Meditation & Deep Breathing
In the recent Student Health 101 survey, 18 percent of respondents said they meditate when they’re feeling stressed, and 44 percent breathe deeply. You don’t need to spend a lot of time to reap the benefits of these activities.

Julie T. uses deep-breathing techniques when she feels sudden stress. She says, “I try to take a breathing break. I pay attention to my posture, close my eyes, and take a few cleansing breaths. It helps me refocus.”

There are many different types of meditation, ranging from techniques often practiced in a group to simple mind-clearing exercises you can do on your own. For ideas, type “meditation” into a search engine, find options in your community, or connect with your school’s counseling services for more resources.
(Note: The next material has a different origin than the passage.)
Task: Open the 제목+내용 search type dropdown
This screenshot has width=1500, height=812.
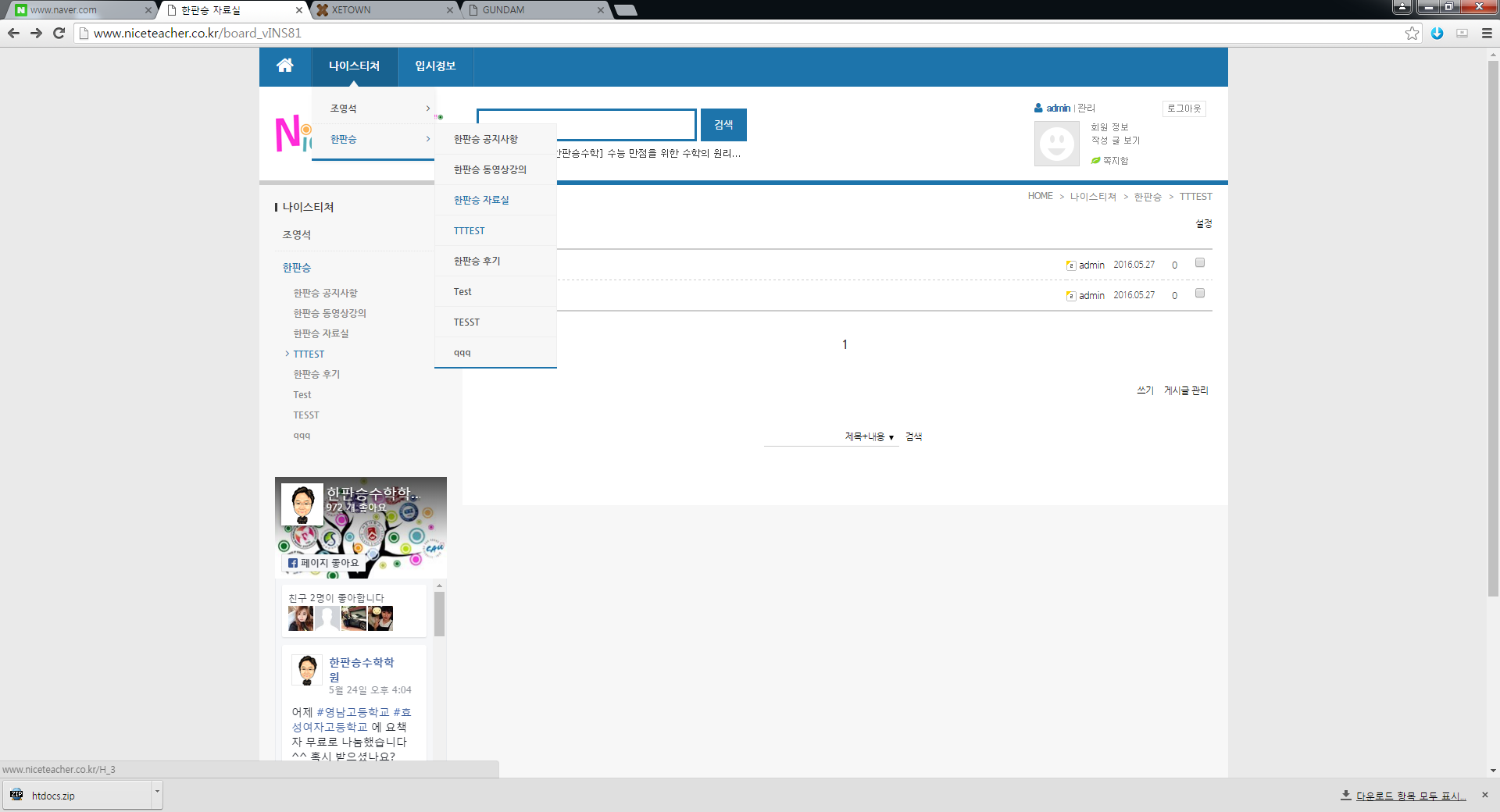Action: tap(869, 437)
A simple deep-breathing exercise

Deep Breathing Made Easy

Try these quick breathing exercises to relieve stress right away:

  • Take a really deep, easy breath in, imagining that you’re filling your lungs with air from the bottom to the top. Focus on your abdomen rising as you breathe in, and falling as you breathe out.
  • Breathe in through your nose and out through your mouth. Inhale slowly, counting from one to five, and exhale the same way.
  • As you breathe, picture a place that is comforting. On your inhale, say to yourself, “I am warm.” On the exhale, “I am calm.”
  • Continue until you feel more settled. Try not to pause or hold your breath.

Positive self-talk is a powerful way to relieve stress, as it shifts your perspective and allows you to focus on positive feelings. Lilo B., a graduate student at Texas A&M University—Corpus Christi, uses reassuring mantras to address the negative thoughts associated with stress.
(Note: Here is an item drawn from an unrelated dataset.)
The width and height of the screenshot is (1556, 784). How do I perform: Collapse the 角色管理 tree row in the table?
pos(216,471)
“I repeat mantras while sitting still with my eyes closed. I visualize a happy experience without any bad thoughts. If I focus on positive feelings, I feel great afterwards,” she explains.

Reach Out for Help

If stress is taking a toll on your body, consider talking with a counselor or other health care provider. He or she can help you identify alternate stress-management techniques that can address both physical and emotional symptoms.
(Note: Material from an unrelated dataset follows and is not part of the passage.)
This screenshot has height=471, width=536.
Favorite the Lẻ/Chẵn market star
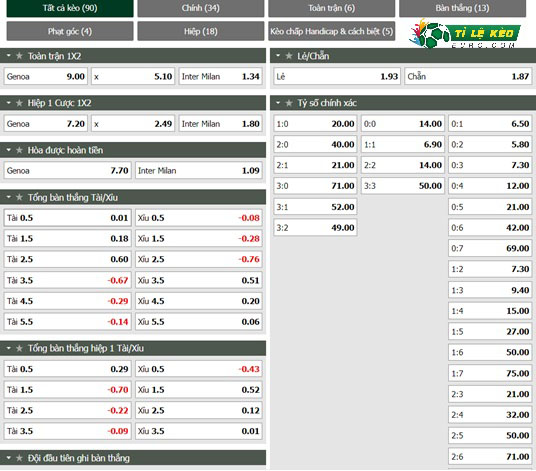click(x=289, y=56)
Many schools also offer stress-management seminars, yoga classes, and other relaxing activities. You can also look for these resources in your community or online. Taking some time to seek them out can empower you to pay attention to what both your body and mind are telling you.

More relaxation techniques

When you start to feel your level of anxiety rising, the act of calming your thoughts and breathing slowly can quickly help you relax.

Focus on the current moment and allow yourself to tune out other stimuli and worries. You might be concerned that this will take time away from what you’re doing. In actuality, it can take only a minute or two to interrupt the cycle and set yourself back on course. If necessary, step away from the situation and find someplace quiet, even if it’s a nearby restroom.

Here’s what you’ll notice as you relax:

  • Your breathing will slow down and you’ll be able to breathe more deeply.
  • Your heart rate will steady.
  • Your muscles will become less tense.
  • Visualize a peaceful place, such as a beach or inside your church.
  • Imagine yourself there. What are the sights, sounds, and smells around you?

Some people find it helpful to carry an item that helps them self-soothe. These are usually small enough to fit in a pocket and in the palm of your hand: a smooth stone, a note from a friend, a soft-corded necklace, or anything else that helps you feel calm and peaceful.

Positive Self-Talk
  • Take some slow breaths.
  • Use positive and calming self-talk. Tell yourself, “This feeling will pass,” or, “I will get through this anxiety.”

Take Action:

  • Pay attention to physical symptoms of stress.
  • Try mind-body relaxation techniques.
  • Learn some simple deep-breathing exercises to do anywhere.
  • Look for stress-reducing activities at school or in your community.
  • Reach out for help if stress is taking a toll.